Stones were broken off in a nearby stone pit, hammered out in massive blocks, and individually carried on wooden stretchers, often by women. There the boulders would be hand hammered into tailor-made building blocks, not only turning them into perfect cuboids, but also giving them their characteristic texture on the outside.
Stone houses back then were constructed with basically two vertical stonewalls and a layer of rubble in between acting as insulation. Each of the walls is about 25cm in thickness so the final walls were between 55 and 60cm in diameter. The floors are built with wooden beams connecting the long sides of the rectangular ground area. Due to the little height people back then had in poor and frequently malnourished Southern Croatia, the floor height is only about 180cm – visible by the remains of the wooden beams in the two opposing walls.
The roof was in its first version traditionally built out of a wooden construction and stone tiles, again hand-hammered and carefully placed on the roof framework. The first stage of expansion was finished in 1938. The house was eventually finalized in the early in 1950s.

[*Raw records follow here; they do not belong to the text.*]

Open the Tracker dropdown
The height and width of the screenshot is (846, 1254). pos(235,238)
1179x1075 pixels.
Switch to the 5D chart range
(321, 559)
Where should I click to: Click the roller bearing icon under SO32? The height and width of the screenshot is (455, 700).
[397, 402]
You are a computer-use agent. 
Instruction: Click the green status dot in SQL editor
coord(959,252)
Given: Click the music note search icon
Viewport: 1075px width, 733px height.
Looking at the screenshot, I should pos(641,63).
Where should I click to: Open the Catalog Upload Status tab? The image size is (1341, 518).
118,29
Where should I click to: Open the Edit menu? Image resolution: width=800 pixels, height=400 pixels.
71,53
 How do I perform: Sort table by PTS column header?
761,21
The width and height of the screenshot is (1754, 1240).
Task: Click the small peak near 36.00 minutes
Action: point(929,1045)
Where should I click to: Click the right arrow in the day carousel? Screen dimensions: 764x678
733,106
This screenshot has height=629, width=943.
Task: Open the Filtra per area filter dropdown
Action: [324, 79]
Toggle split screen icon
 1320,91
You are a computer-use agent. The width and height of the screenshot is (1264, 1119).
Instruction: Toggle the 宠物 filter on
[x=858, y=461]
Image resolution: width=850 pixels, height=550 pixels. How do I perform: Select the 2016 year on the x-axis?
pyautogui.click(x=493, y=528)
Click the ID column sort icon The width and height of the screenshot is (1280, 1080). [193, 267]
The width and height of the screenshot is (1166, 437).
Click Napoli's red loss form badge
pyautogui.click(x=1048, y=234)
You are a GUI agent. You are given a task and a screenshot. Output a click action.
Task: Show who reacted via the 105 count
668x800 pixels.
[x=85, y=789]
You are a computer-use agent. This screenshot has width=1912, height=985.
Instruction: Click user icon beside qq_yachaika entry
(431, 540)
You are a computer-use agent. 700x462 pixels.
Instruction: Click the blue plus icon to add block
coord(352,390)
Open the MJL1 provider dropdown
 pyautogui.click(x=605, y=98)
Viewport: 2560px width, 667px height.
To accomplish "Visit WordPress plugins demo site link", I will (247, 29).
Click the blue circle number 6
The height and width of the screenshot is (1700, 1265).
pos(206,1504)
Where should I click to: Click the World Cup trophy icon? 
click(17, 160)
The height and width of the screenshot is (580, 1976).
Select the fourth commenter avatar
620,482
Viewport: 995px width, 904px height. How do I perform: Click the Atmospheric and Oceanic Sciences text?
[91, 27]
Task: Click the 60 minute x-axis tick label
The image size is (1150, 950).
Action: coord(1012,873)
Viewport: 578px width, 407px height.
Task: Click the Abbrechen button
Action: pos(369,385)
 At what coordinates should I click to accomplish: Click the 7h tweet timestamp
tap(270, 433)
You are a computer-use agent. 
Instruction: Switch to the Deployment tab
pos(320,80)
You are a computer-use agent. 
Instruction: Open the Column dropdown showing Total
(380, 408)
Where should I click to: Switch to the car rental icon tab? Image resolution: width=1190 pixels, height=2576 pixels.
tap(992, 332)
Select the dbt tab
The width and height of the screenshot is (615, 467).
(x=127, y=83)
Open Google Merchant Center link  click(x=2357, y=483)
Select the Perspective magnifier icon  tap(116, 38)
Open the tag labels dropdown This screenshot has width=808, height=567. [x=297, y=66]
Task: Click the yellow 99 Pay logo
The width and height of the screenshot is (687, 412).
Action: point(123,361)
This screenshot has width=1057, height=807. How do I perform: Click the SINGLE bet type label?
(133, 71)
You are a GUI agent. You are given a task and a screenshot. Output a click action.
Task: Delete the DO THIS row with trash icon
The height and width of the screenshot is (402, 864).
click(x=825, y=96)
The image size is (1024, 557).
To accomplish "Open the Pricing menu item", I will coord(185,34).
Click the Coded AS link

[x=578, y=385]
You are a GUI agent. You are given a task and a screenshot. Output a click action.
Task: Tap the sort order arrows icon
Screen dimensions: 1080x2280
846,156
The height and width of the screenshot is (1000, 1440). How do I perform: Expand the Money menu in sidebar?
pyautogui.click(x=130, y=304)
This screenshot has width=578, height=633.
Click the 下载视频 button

The house was built, as many houses in Southern Dalmatia, without an internal staircase and two entrances, one on the lower and one on the upper floor. Since its completion the house was used by the father’s side of my family. While the upper floor hosted the sleeping rooms, the ground floor inhabited a shared kitchen/ living room area as well as a small cellar-type room for the storage of smoked ham and vine.
After my father inherited it in the late 1980s, he started some reconstruction work himself. Given that he was a carpenter by training and worked in the construction business in Germany, he redid the structural foundations of the house: he grouted the entire house anew, stabilised the old stone walls with a concrete inner shell, built a new roof and, not least, a terrace.